IAG is backing a new proposal for a cheaper third runway at Heathrow.
Surinder Arora claims his proposal is up to £6.7bn cheaper than that put forward by the airport, and accused Heathrow of using its monopoly to impose ‘unacceptable and untenable’ charges on airlines and their passengers.
IAG CEO Willie Walsh is quoted, saying the new plan is ‘a welcome alternative to the airport’s own costly scheme’. He added: “The Government should look closely at Arora’s proposals as it would significantly reduce costs.”
Virgin Atlantic boss Craig Kreeger also backs the plan, saying: “Nobody has the monopoly on good ideas.”

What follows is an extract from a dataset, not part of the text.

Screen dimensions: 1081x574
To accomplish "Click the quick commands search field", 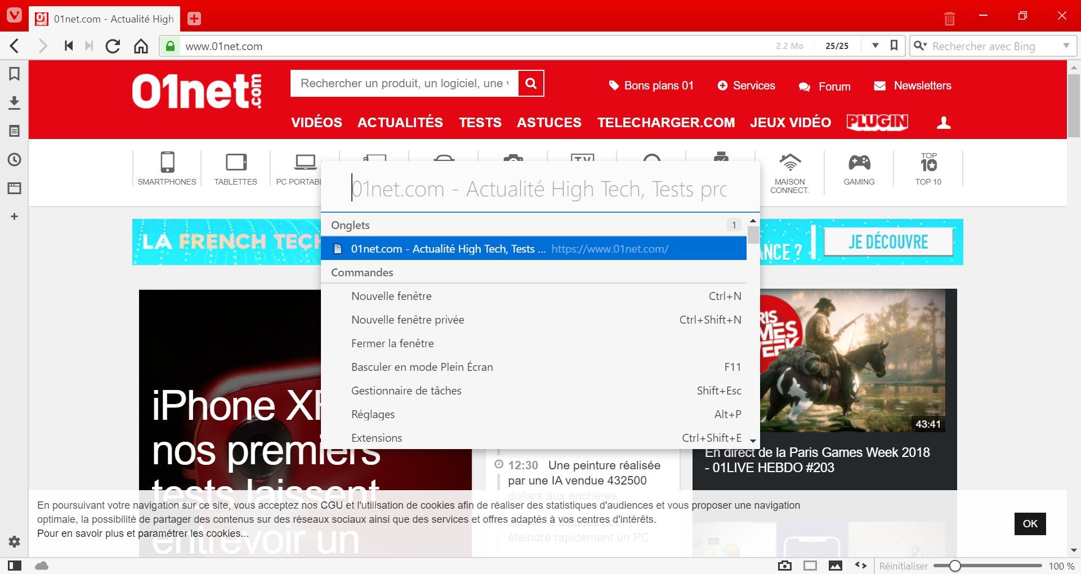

The article noted that Mr Arora promised to collaborate more closely with airlines than his competitor, saying: “We know they haven’t done that because every major carrier we have spoken to has said they have never had these consultations with Heathrow.”
A report by the Civil Aviation Authority has warned that ‘much remains to be done’ by Heathrow in terms of engaging with airlines over the runway scheme and the paper highlights the fears of airlines that the airport will raise charges to pay for the new runway.
It notes that Mr Walsh is concerned that airport fees could rise from £20 to £40 per passenger, effectively making Heathrow a ‘white elephant’.
A spokesperson for the airport is quoted saying: “We continue to develop our plans to improve passenger experience, reduce the negative impact on local communities, and lower the cost so that we can deliver expansion at close to current charges.”
A Department for Transport spokesperson said: “This will not be expansion at any cost, but the right scheme at the right price.”